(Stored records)
════
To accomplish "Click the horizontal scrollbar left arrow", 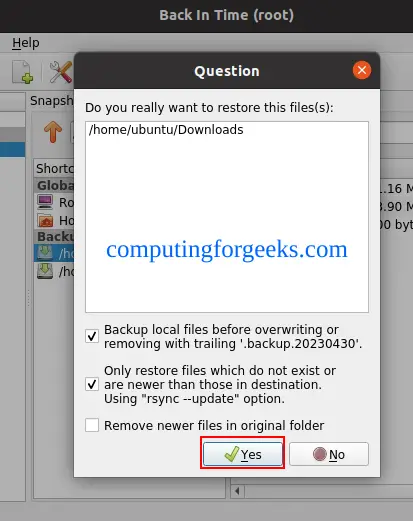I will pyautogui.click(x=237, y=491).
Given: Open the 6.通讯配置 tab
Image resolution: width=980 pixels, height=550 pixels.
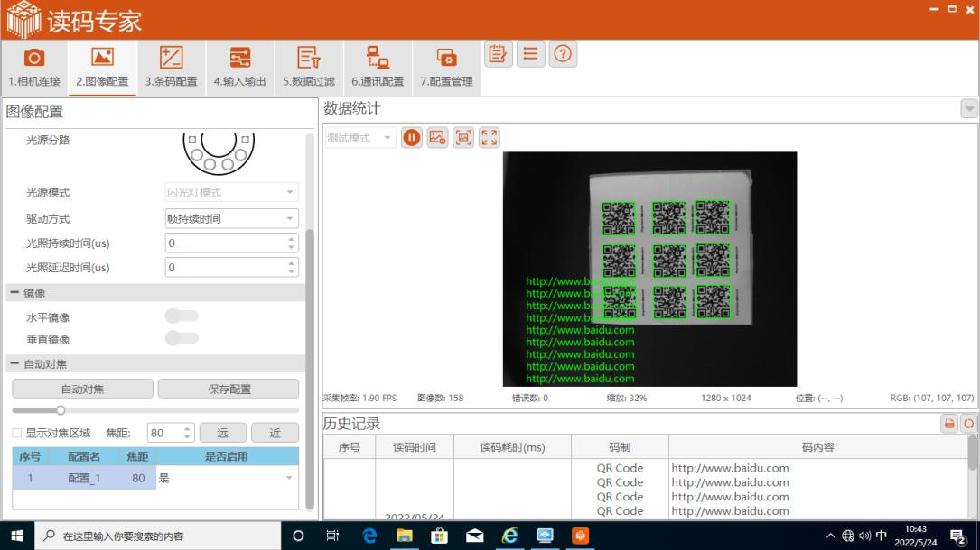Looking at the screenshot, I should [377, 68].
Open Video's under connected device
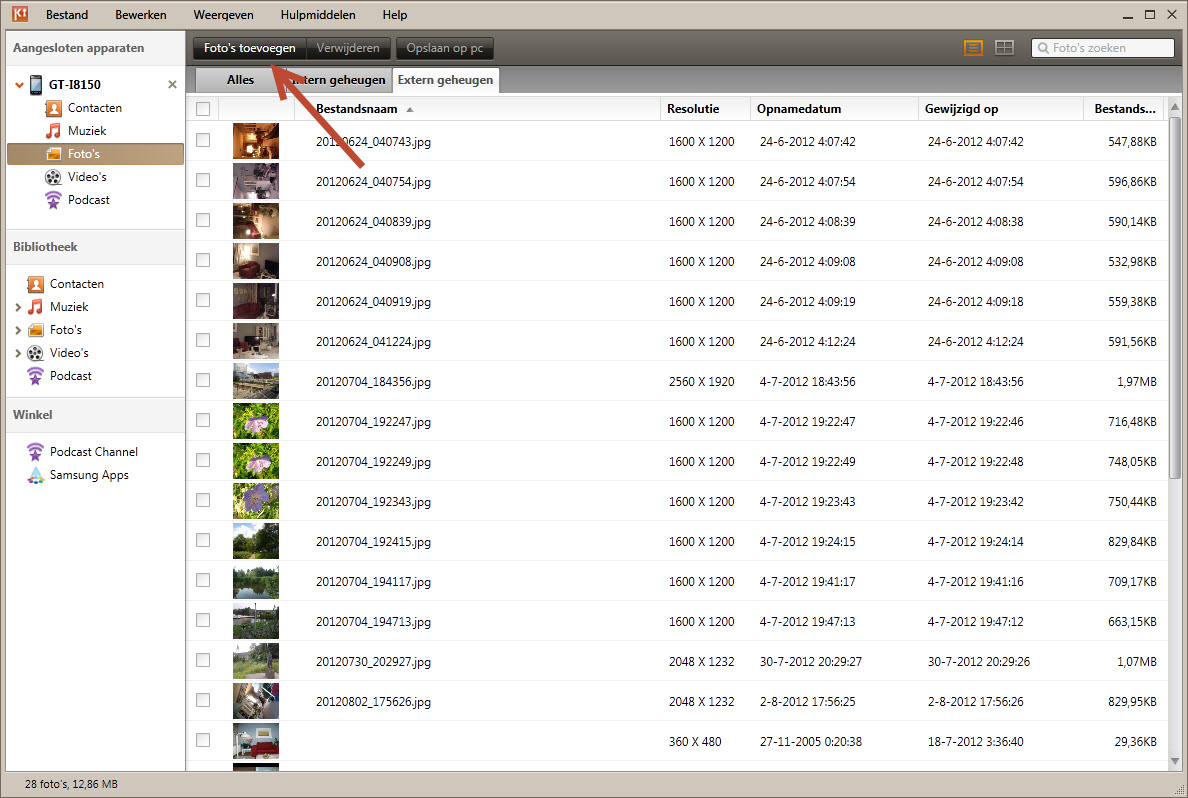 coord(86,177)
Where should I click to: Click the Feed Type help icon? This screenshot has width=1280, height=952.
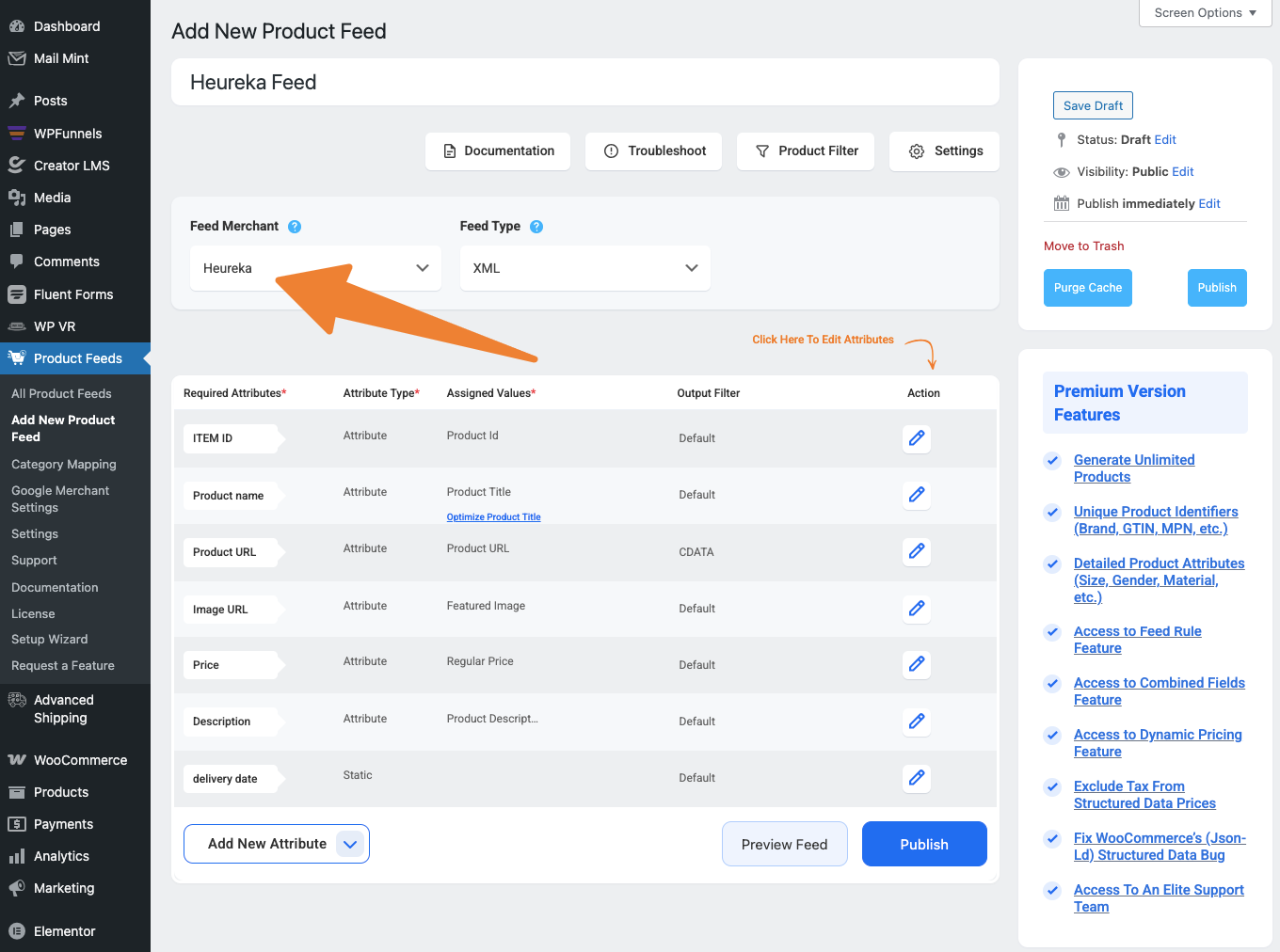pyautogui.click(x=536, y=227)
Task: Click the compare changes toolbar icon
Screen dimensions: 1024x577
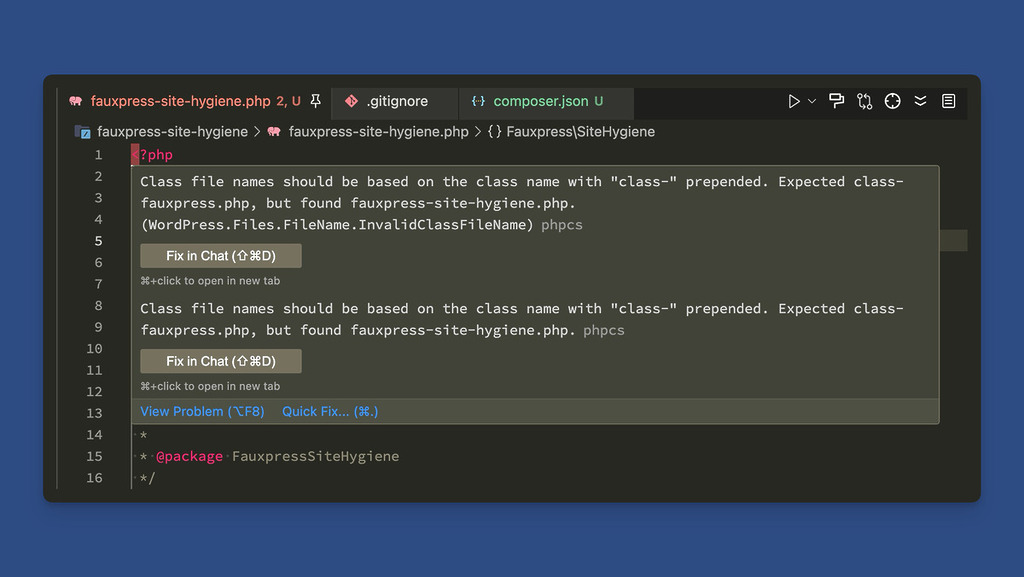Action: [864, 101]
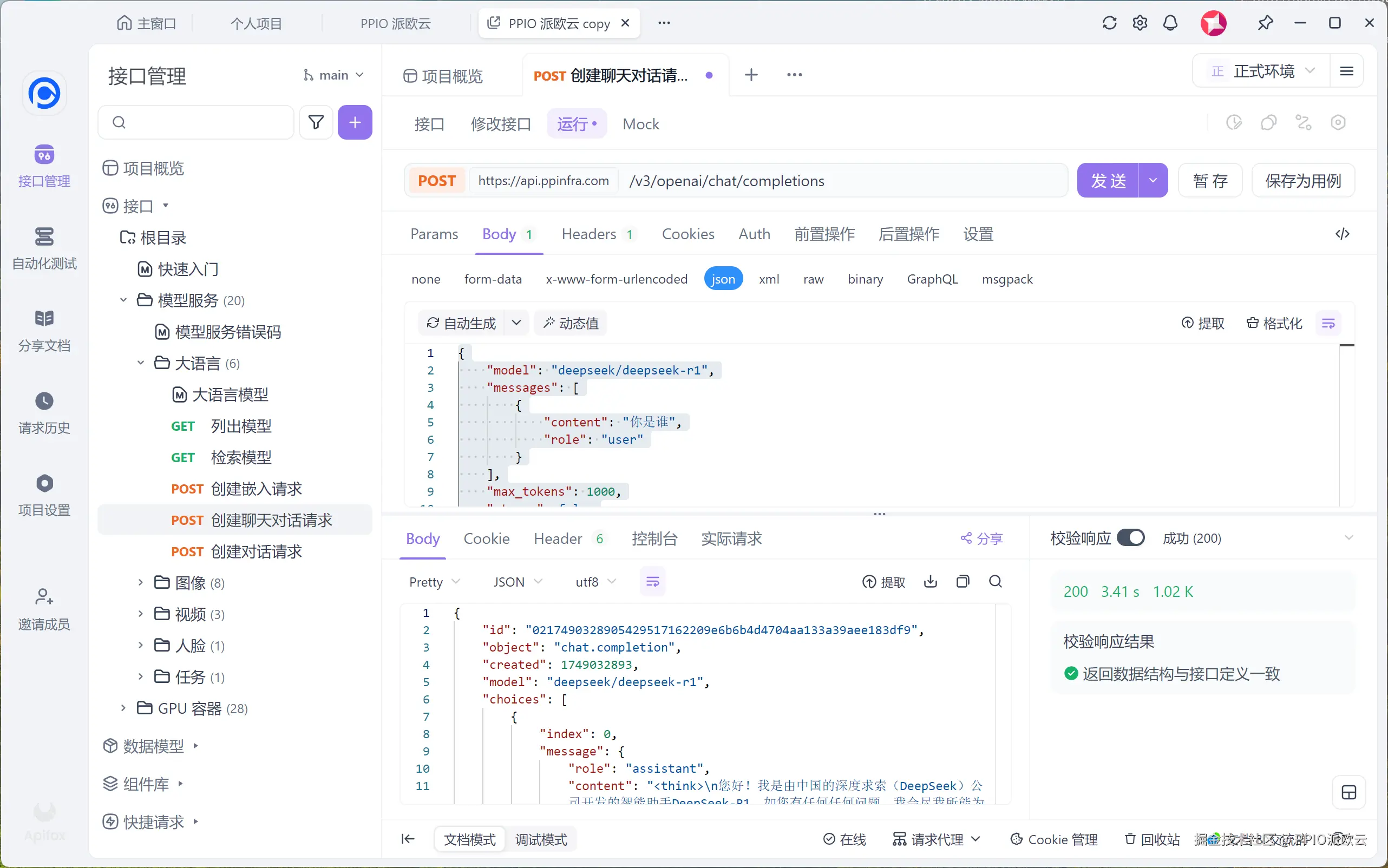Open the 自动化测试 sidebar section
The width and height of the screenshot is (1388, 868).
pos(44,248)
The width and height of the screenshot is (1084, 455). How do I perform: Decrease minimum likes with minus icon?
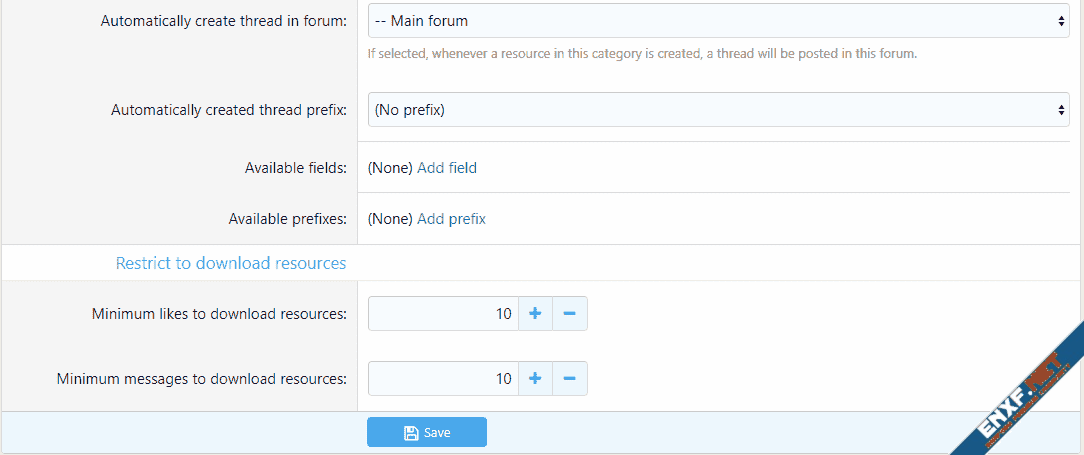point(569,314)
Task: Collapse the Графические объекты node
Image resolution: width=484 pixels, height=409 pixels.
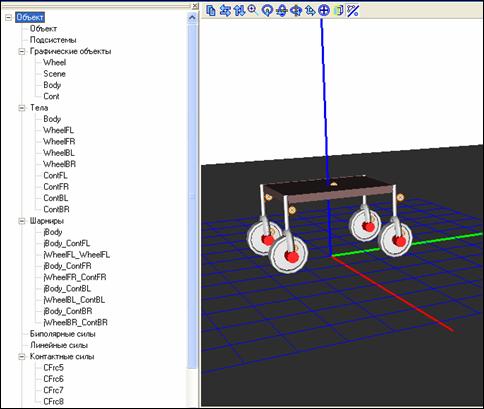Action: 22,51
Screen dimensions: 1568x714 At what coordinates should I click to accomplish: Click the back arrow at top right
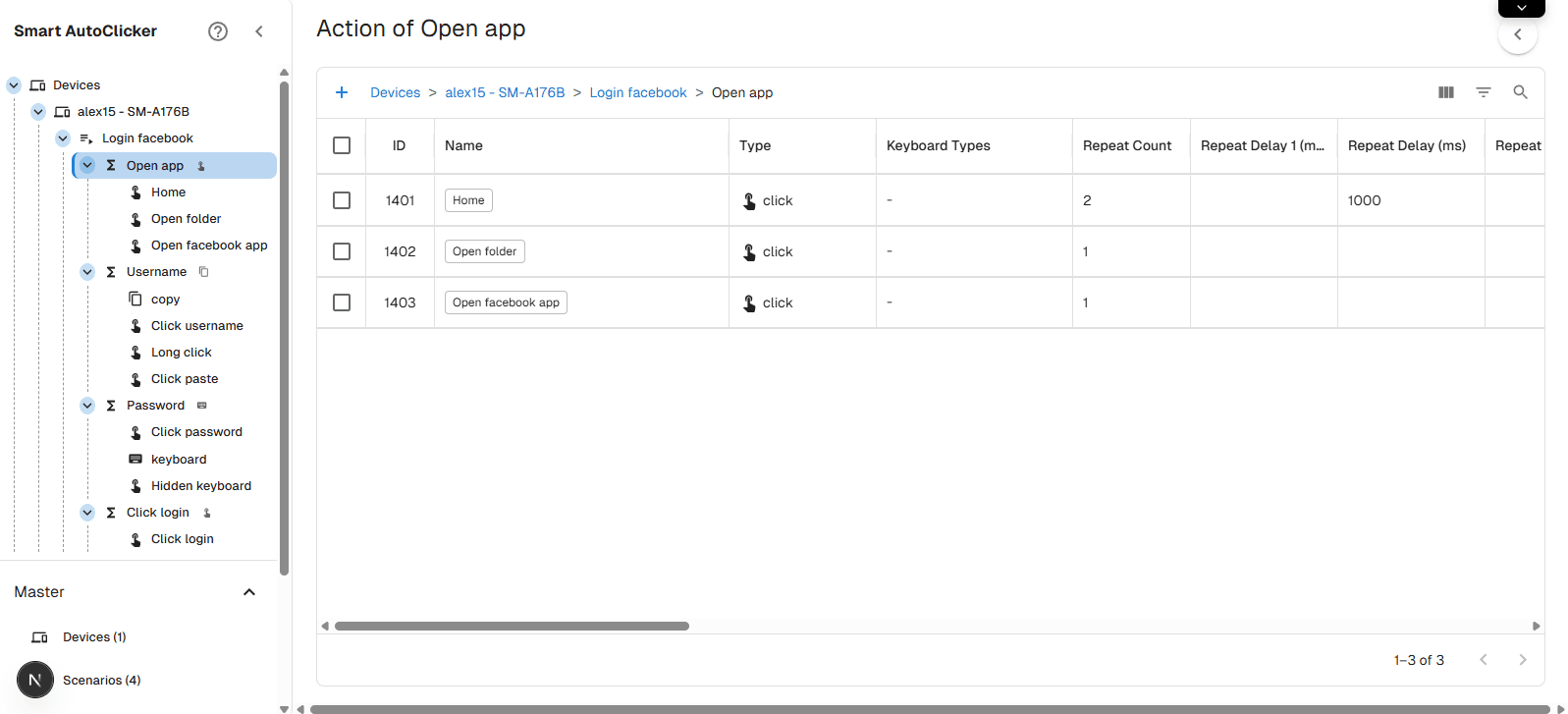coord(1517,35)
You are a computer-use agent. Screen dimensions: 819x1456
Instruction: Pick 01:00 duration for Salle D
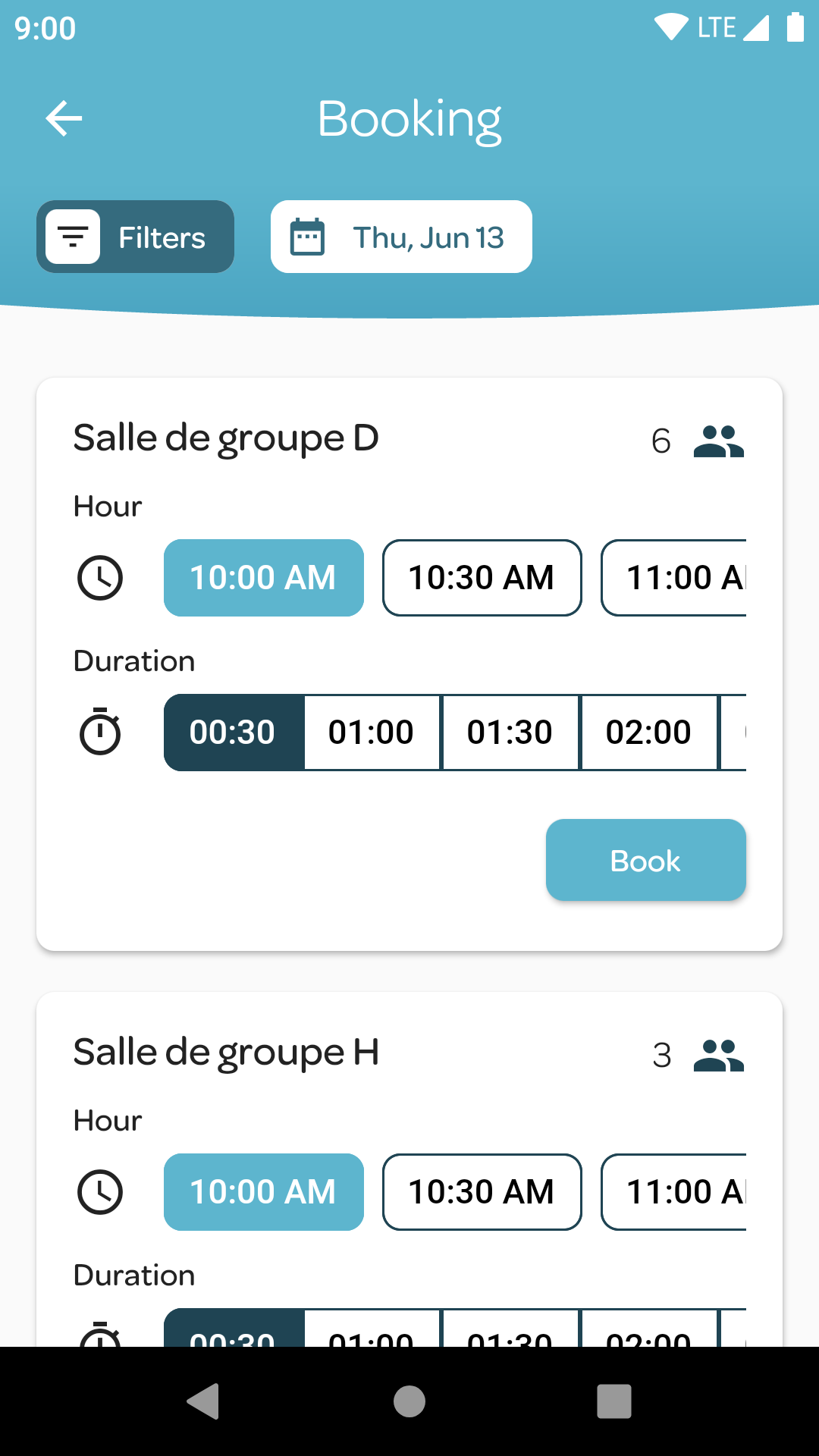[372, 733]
════
--- SET TASK ---
Echo the data above word for word, from the line containing "Task: Click the compare changes toolbar icon" through the end of the data, leaving the pictures out.

--- SOLUTION ---
Task: Click the compare changes toolbar icon
Screen dimensions: 1024x577
Action: [864, 101]
Open the 自动化测试 sidebar section
The width and height of the screenshot is (1388, 868).
pos(44,248)
The width and height of the screenshot is (1084, 455). How do I perform: Decrease minimum likes with minus icon?
point(569,314)
Task: Collapse the Графические объекты node
Image resolution: width=484 pixels, height=409 pixels.
Action: 22,51
Screen dimensions: 1568x714 At what coordinates should I click to accomplish: Click the back arrow at top right
coord(1517,35)
You are a computer-use agent. Screen dimensions: 819x1456
Instruction: Pick 01:00 duration for Salle D
[372, 733]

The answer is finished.